(MATERIAL PROVIDED Opens)

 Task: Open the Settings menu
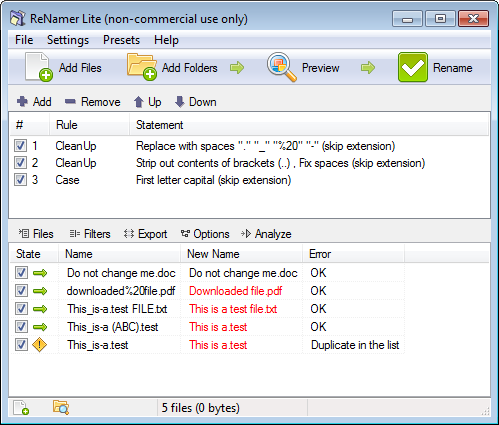pyautogui.click(x=68, y=40)
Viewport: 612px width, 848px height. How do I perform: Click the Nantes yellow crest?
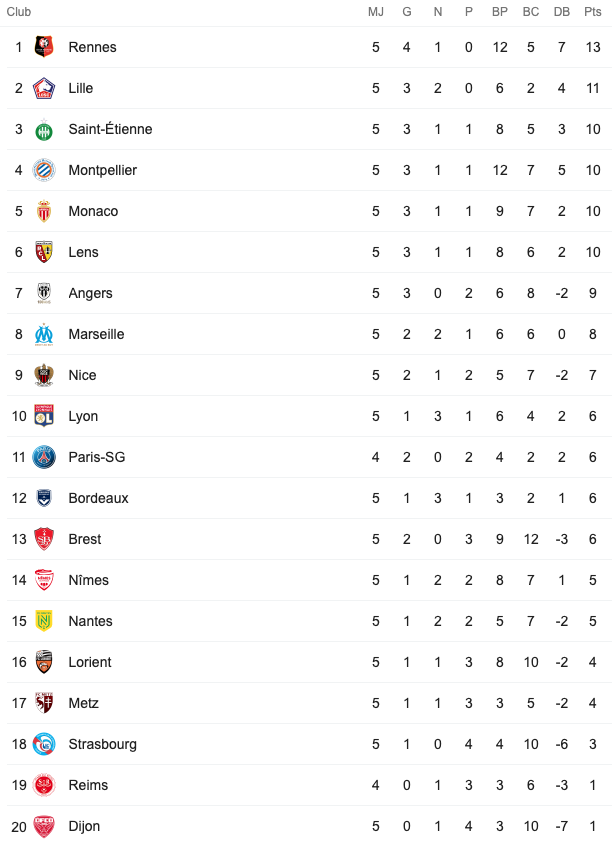pos(44,621)
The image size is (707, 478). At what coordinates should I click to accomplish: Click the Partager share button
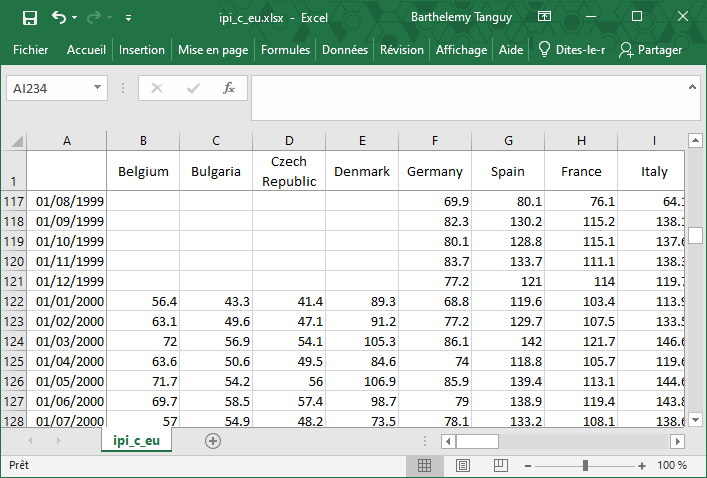click(650, 50)
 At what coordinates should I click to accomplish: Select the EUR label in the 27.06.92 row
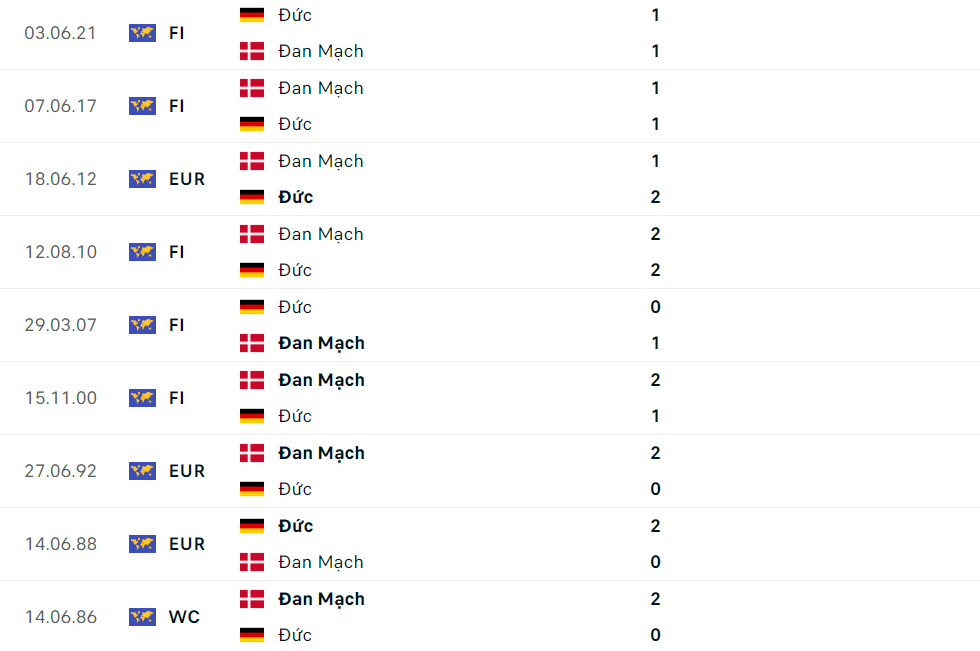(187, 471)
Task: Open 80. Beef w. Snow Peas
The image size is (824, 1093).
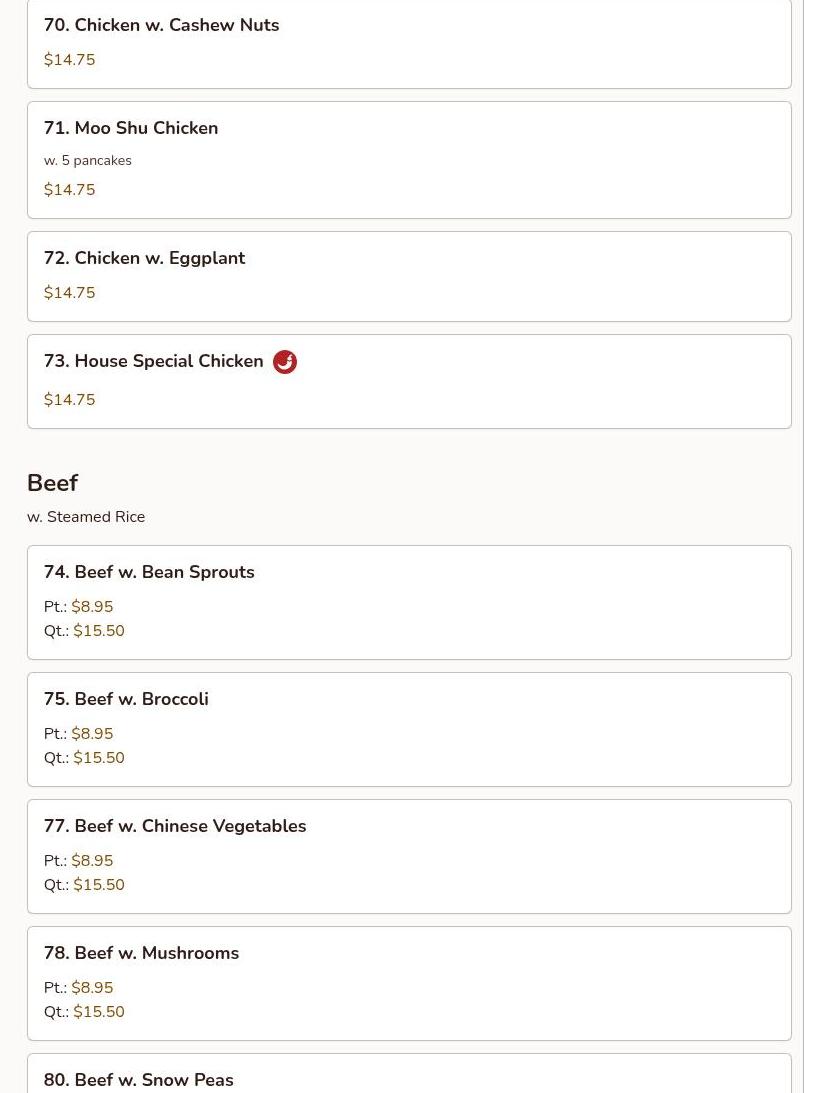Action: [x=409, y=1073]
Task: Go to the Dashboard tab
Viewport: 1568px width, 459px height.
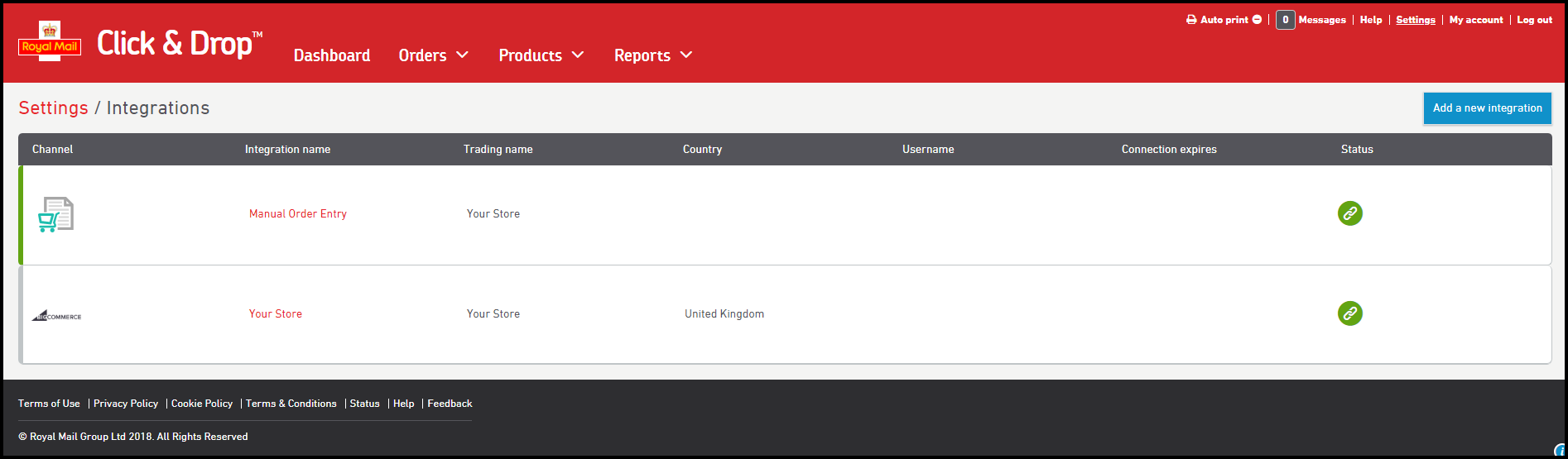Action: 332,55
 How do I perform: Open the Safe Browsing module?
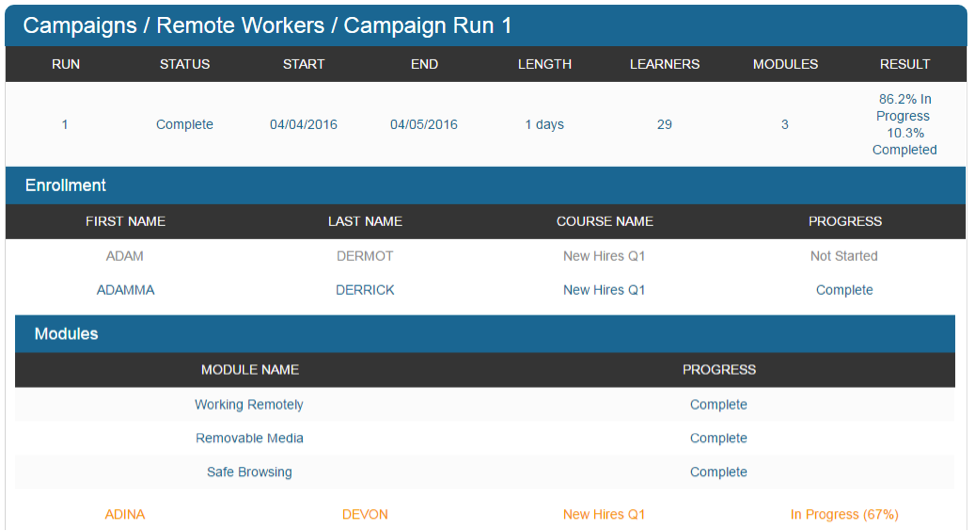[x=249, y=472]
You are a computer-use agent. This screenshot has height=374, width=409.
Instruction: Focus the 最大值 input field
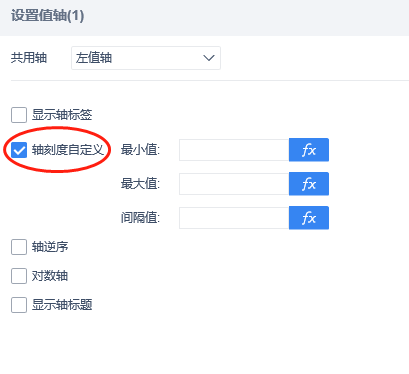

(MATERIAL PROVIDED Closes)

BRIEF: Your reply should consist solely of the lines above, from the opening line through the line with "Task: Open 80. Beef w. Snow Peas", reproduced exactly and without pictures.

TASK RESPONSE:
 Task: Open the Settings menu
pyautogui.click(x=68, y=40)
Viewport: 612px width, 848px height. How do I perform: Click the Nantes yellow crest?
pos(44,621)
The image size is (707, 478). At what coordinates should I click to accomplish: Click the Partager share button
click(650, 50)
 At what coordinates should I click to accomplish: Select the EUR label in the 27.06.92 row
(187, 471)
Task: Open 80. Beef w. Snow Peas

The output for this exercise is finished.